Sastra Sufi vs Khotbah Agama

Di bawah menara yang sama, dua bahasa berkumandang. Yang satu mengendap di dada, berbisik lewat bayang dan metafora. Yang satu menggema dari pengeras suara, tegas, kering, dan penuh perintah. Satu kita sebut sastra sufi. Yang lain kita kenal sebagai ujaran agama.

Di Indonesia, keduanya hidup bersama, tapi tak selalu saling bicara. Kita sering menyebut Indonesia sebagai negeri yang ramah terhadap keragaman Islam, mulai dari yang skripturalis hingga yang mistik.

https://www.instagram.com/jejaringduniasantri/

Namun dalam kenyataan hari ini, ruang-ruang publik (baik fisik maupun digital) justru lebih sering diisi oleh ujaran-ujaran keagamaan yang mengusung ketegasan, doktrinasi, dan tuntutan terhadap umat, ketimbang perenungan eksistensial yang bernuansa batiniah.

Lantas ke mana perginya suara sastra sufi yang dulu pernah hidup di lidah para penyair dan kiai kampung? Dan mengapa dua bahasa ini yang sama-sama mengklaim berbicara atas nama Islam semakin terlihat asing satu sama lain?

Bahasa yang Tak Mencaci

Sastra sufi tumbuh dari kesadaran akan keterbatasan manusia dan kelimpahan kasih Tuhan. Ia berangkat dari kerinduan dan ketakpastian, bukan dari klaim dan kepastian. Maka jangan heran jika Rabi’ah al-Adawiyah mengucap cinta pada Tuhan tanpa imbalan surga. Atau Hamzah Fansuri membubuhkan nama Tuhan dalam tubuh kapal dan angin dan jalan kereta api.
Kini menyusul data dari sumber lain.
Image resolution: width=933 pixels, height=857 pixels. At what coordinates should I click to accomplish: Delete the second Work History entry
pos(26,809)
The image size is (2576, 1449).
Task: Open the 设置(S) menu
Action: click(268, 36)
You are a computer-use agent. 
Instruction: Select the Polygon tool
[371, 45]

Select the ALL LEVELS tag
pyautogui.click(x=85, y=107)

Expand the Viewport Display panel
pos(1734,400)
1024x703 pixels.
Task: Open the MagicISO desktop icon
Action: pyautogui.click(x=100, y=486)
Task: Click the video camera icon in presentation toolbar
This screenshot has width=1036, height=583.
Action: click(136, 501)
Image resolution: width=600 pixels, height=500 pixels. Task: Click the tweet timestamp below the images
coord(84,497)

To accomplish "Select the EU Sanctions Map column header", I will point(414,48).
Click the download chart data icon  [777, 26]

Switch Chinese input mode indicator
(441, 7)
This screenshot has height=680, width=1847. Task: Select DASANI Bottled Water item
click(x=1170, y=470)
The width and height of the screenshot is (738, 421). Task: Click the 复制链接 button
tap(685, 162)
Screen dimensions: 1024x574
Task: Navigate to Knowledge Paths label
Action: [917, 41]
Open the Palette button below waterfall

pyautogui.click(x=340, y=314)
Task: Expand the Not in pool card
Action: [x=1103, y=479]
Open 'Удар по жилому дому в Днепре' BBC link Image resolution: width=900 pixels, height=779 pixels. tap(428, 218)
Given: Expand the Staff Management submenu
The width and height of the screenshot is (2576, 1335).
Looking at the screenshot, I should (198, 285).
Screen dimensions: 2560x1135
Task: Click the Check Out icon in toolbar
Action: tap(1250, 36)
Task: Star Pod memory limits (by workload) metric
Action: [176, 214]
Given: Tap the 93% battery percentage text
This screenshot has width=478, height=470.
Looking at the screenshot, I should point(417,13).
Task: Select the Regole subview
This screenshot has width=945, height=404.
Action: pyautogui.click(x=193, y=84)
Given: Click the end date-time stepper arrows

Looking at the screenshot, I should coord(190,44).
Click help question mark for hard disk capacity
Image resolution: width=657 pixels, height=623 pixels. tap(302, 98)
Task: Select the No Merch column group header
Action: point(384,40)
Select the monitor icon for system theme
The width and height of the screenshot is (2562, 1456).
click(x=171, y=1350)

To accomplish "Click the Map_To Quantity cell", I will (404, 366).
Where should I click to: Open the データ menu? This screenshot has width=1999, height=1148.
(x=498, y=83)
Bahasa sastra sufi tidak lahir untuk mencaci. Bahkan ketika ia menyindir, sindiran itu nyaris tak terasa. Ia lebih ingin membawa orang merenung, bukan mengutuk. Tidak ada istilah “kafir”, “murtad”, “sesat”, atau “bid’ah” dalam kosa katanya. Yang ada justru pertanyaan, ironi, dan pernyataan puitik yang membuka ruang tafsir.

Bandingkan ini dengan ujaran agama hari ini yang diproduksi secara massal lewat ceramah di media sosial, khutbah Jumat, kultum di televisi, konten-konten dakwah. Sebagian besar di antaranya mengedepankan diksi perintah, larangan, ancaman, dan kategorisasi identitas: siapa yang benar, siapa yang salah; siapa yang layak, siapa yang hina. Di sinilah letak konflik fundamental. Yang satu berbicara dengan bahasa puisi dan kasih, yang lain berbicara dengan bahasa otoritas dan hukuman.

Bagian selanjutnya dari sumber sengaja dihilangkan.